The Post Office is a super-duper federal jobs program for nose-picking dolts who just couldn't qualify for that top-flight janitorial or fry cook job. Post offices employ thousands of unionized people-who-know-how-to-look-busy-when-they're-just-jerking-off, and those jobs are located in Congressional Districts that come with politicians attached to them, like ticks. The unions are often generous with the campaign cash and "volunteers". Closing a Post Office anywhere is an activity akin to suggesting that we pass a decree certifying that blind, three-legged kittens are an excellent source of protein and Vitamin C, and an excellent winter fuel. People will suggest that you be strung up for even daring to say something like that. There have probably been more Presidents assassinated than Post Offices closed, I'd reckon. So long as there's overpaid-and-otherwise-unemployable unionized government douchebags doing a completely-superseded-by-technology job, there will be politicians who will protect them.
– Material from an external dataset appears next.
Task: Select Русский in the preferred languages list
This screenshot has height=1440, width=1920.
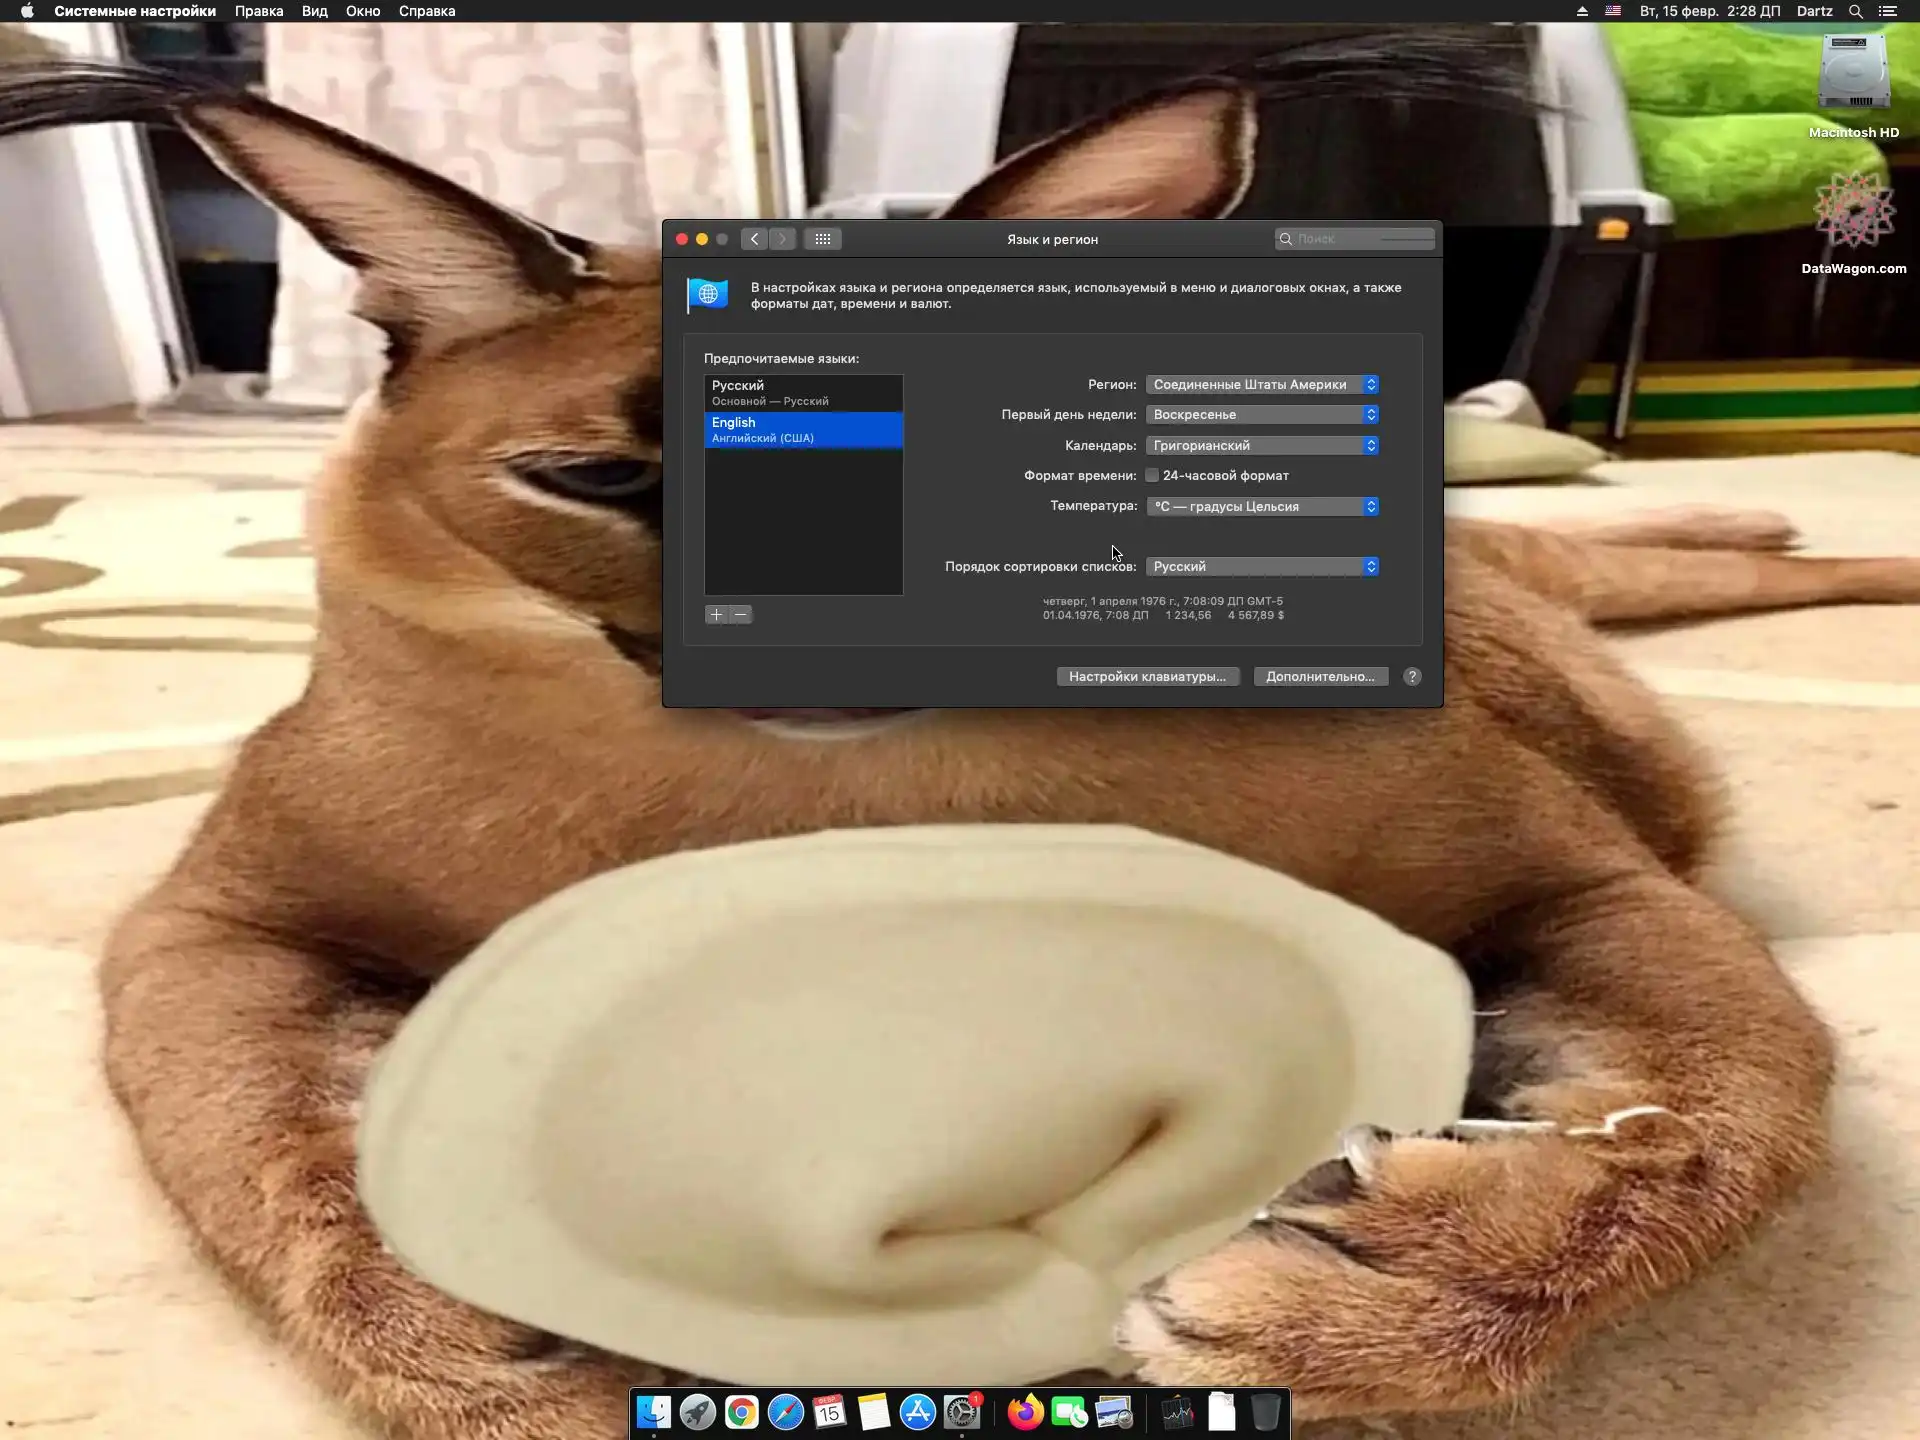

Which means someone will have to pay more for a monopoly system that's run like a Chinese fire drill, is always broke, and that fewer and fewer people actually use. Twenty years from now, we'll all have microchips in our heads (or something) that will connect us to the internet and e-mail, and all sorts of other shit, and some dumbass in a blue polyester uniform that hasn't changed since the1950's will still be dropping a shitload of useless paper on my doorstep, and delivering Delinquency Notices to People Who No Longer Live Here. I mean, it's already getting to the point that when someone says "Check the mailbox", they automatically go to the Blackberry to start looking for e-mail. Within a very short span of years it's not entirely out of the realm of possibility that old-fashioned mailboxes will once again become antiques.

So, I say let the Post Office have it's two cents now; but someone should just have the balls to finally suggest that, within a decade, we may not need it anymore, and then begin the process of dismantling a quaint reminder of days gone by. The occupation of "Letter Carrier" should soon be going the way of the Barber-Surgeon, Town Crier and Witch Doctor. If someone in a position of authority actually did this sort of thing-- planned the slow demise of the Post Office over time -- it might even serve as a form of economic stimulus; DHL and FedEx already do it better than the Post Office, and the technical problems of securing personal data and networks, and of protecting financial information, would draw a ton of investment money back into the Technology field. Telecommunications would experience new growth. People could be put back to work in the Private Sector, rather than the Public One. The Unions would be struck a death blow, and it might even serve as a model of how the Private sector might eventually obviate the need for many government services altogether, saving the taxpayer billions!

Which is why no one will do it, naturally. And why five years from now when the Post Office isn't even delivering the Lilian Vernon catalog anymore, the price of a First-Class stamp will be $11.95.